La violenza di genere è
una problematica socio-culturale non solo perché si inserisce nelle relazioni
sociali, ma anche perché è la tradizione culturale a definire il maschile e il
femminile in un determinato contesto storico-sociale, condizionandone i
rapporti. La violenza di genere trova la sua origine in una dimensione
socio-culturale e, specificatamente, nei cosiddetti "stereotipi di genere".
La violenza di genere
può portare a conseguenze di natura fisica e psicologica. Le conseguenze
fisiche, si distinguono in:
·
Dirette.
Un'aggressione
fisica diretta consiste in chiari segni sul corpo della donna, come lesioni,
lividi, fratture fino ad arrivare a disabilità permanenti o addirittura morte;
in caso di violenza sessuale c'è invece il rischio di una gravidanza
indesiderata, di lesioni e abrasioni, di una malattia sessualmente
trasmissibile. Nel caso in cui la violenza avvenisse durante una gravidanza,
ciò comporterebbe rischi di aborto spontaneo, nascita di un feto morto,
travaglio e parto prematuro, lesioni fetali.
·
Indirette.
Si tratta di conseguenze scatenate dallo stress e mediate dal malfunzionamento
del sistema immunitario, e possono colpire qualsiasi organo o funzione. I
cosiddetti "disturbi disfunzionali" sono in questo caso i più frequenti, ossia
una serie di indisposizioni che spesso non presentano cause mediche
individuabili, come ad esempio la sindrome dell'intestino irritabile, disturbi
gastrointestinali e diverse sindromi da dolore acuto.
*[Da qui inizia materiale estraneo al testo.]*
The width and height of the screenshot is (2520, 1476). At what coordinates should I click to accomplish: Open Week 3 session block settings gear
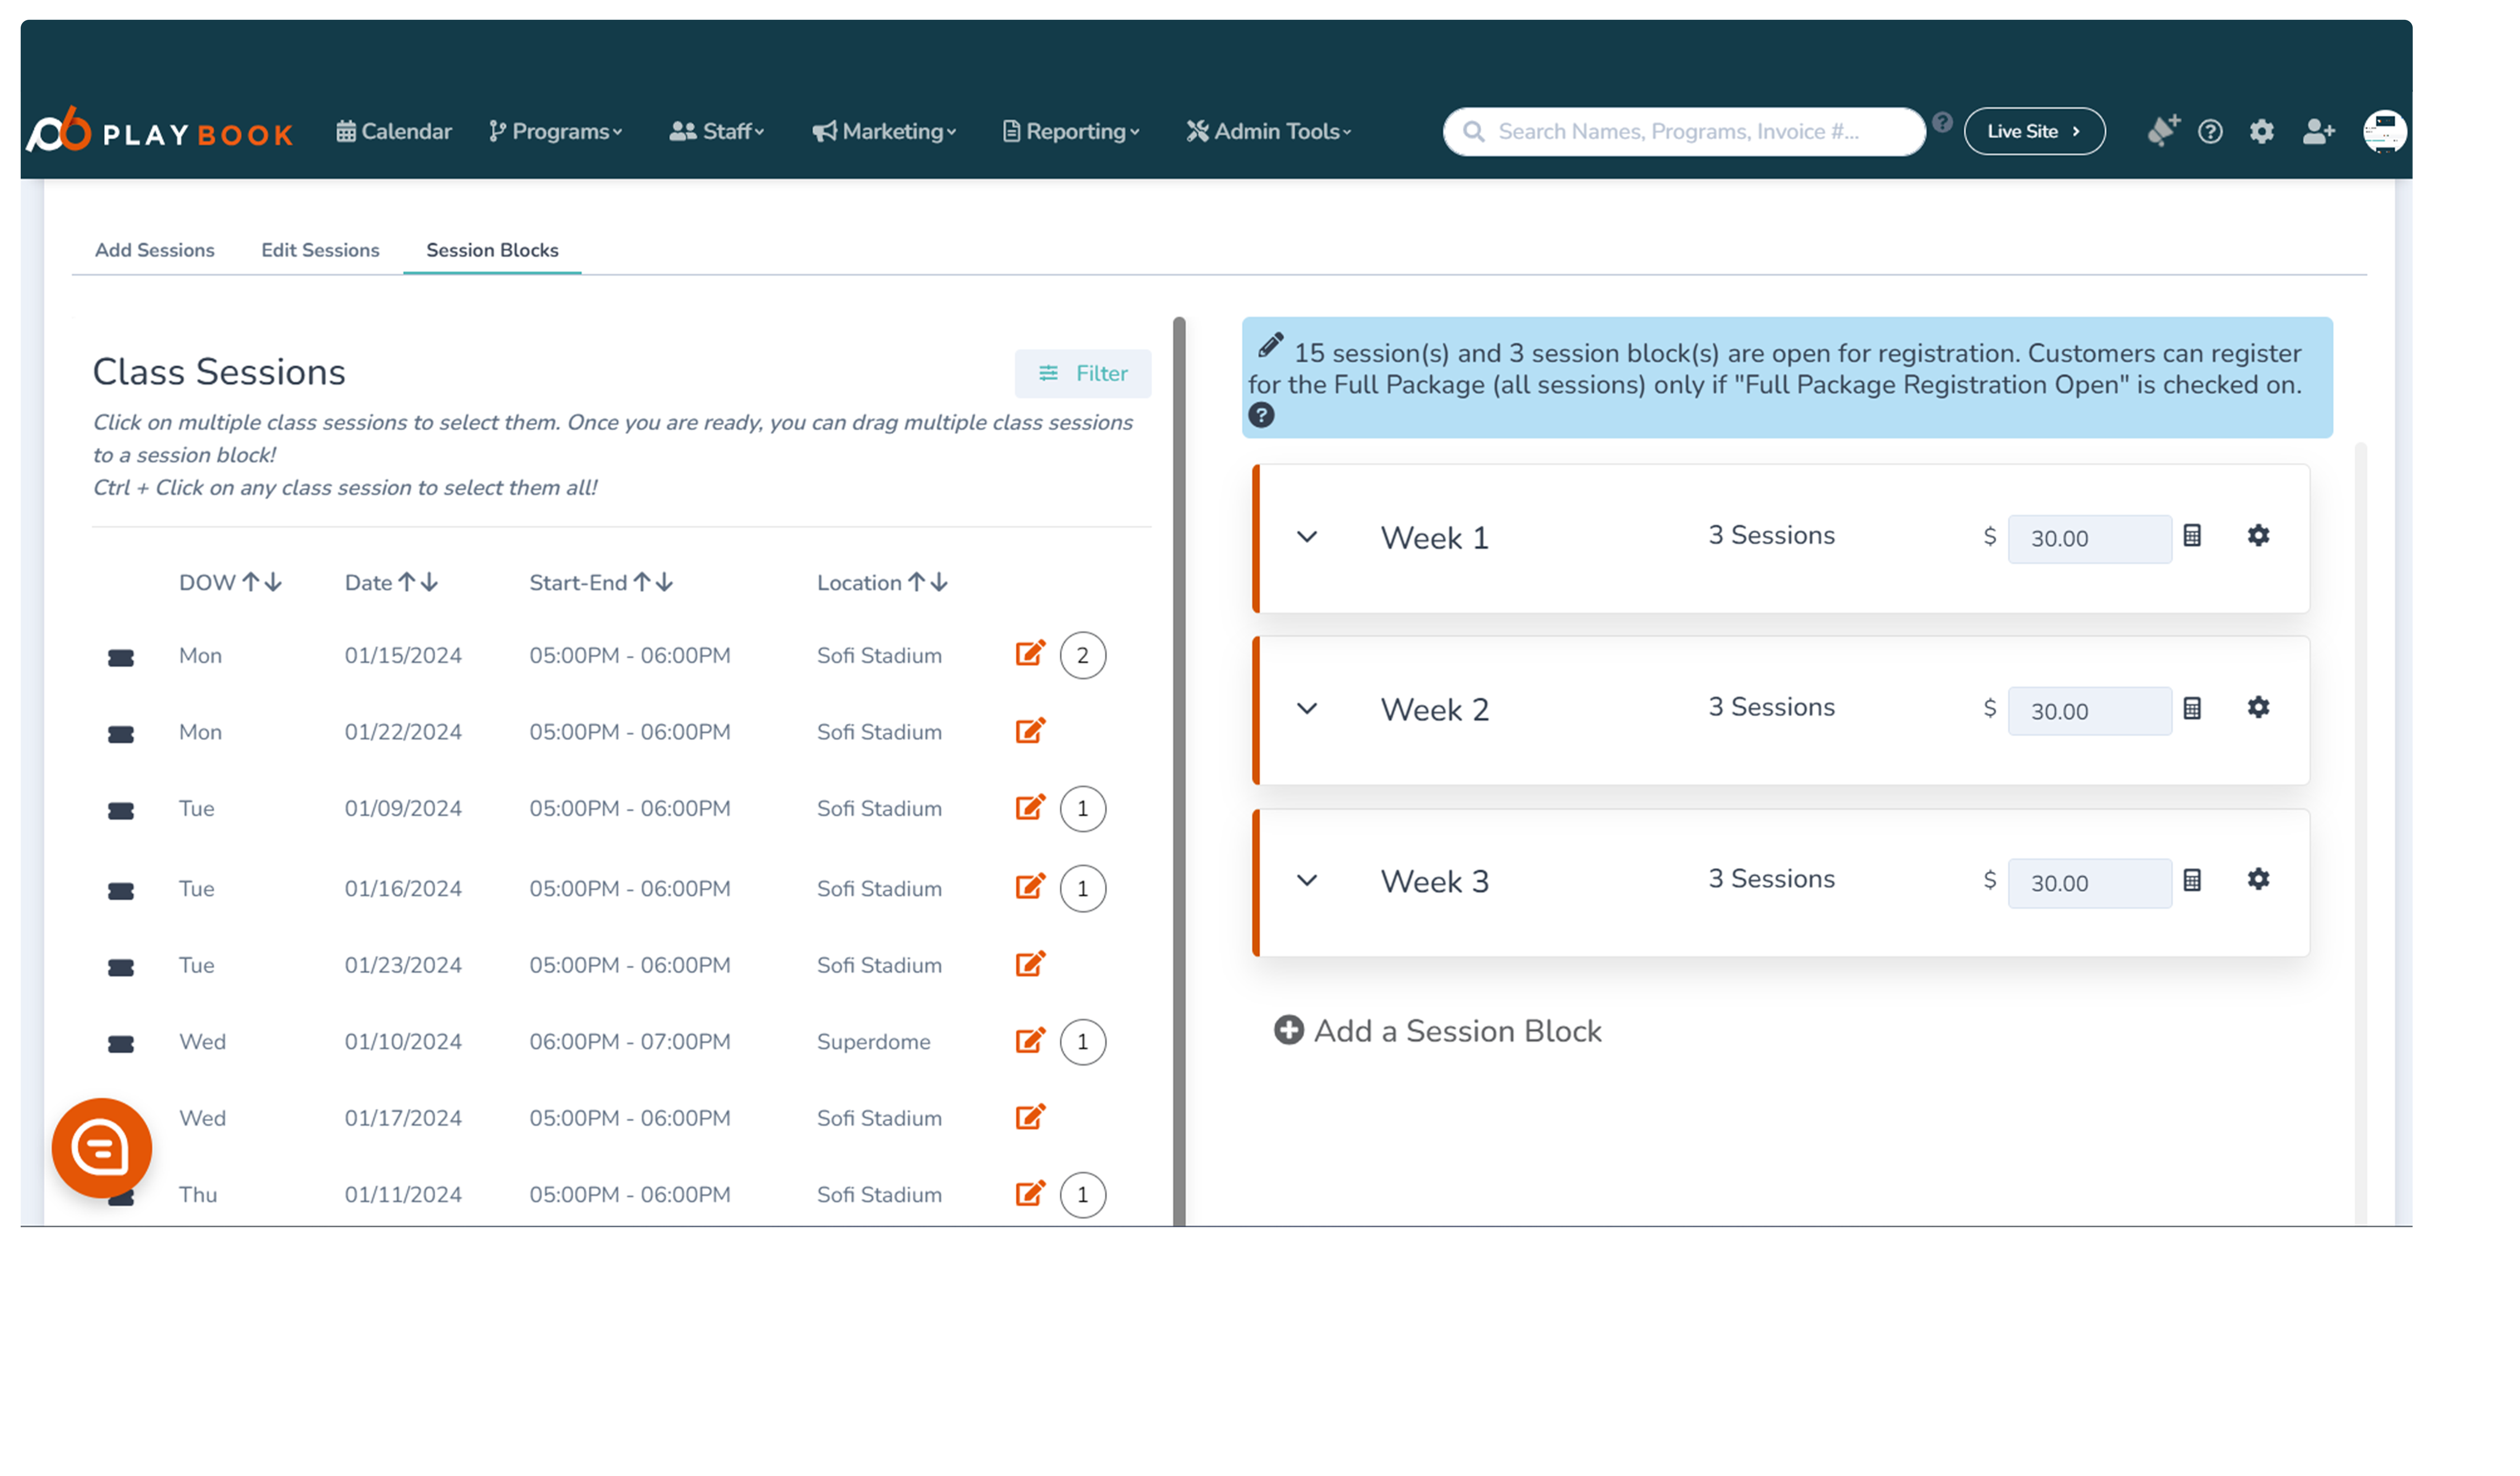tap(2258, 880)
Le conseguenze psicologiche
si distinguono in:
·
A
breve termine. Le reazioni immediatamente successive
alla violenza fisica o sessuale e possono variare dalle reazioni di ansia
acuta, di dissociazione o di "numbing ", fino a reazioni di disturbo post
traumatico da stress.
·
A
medio e lungo termine. La conseguenza psicologica più
frequente è sicuramente la depressione: diverse ricerche hanno mostrato che le
donne maltrattate hanno un rischio di depressione 4/5 volte superiore delle
altre donne. Non sono rari i casi in cui queste donne sviluppano inoltre
disturbi del sonno e dell'alimentazione, fobie e attacchi di panico, sensi di
colpa. Ma soprattutto chi ha subito violenza tende a sviluppare comportamenti a
rischio, quali fumo, sedentarietà, abuso di alcol e droghe, comportamenti
sessuali non protetti.
Al di là del tipo di
violenza e delle conseguenze che può comportare, la violenza di genere è
attualmente un fenomeno ancora molto diffuso e di cui sembra difficile
delinearne i confini e le dimensioni realistiche. L'incertezza e la quantificazione
poco precisa del fenomeno rendono ancora più arduo gli obiettivi di prevenzione
e contrasto, in quanto concedono alla violenza di genere invisibilità.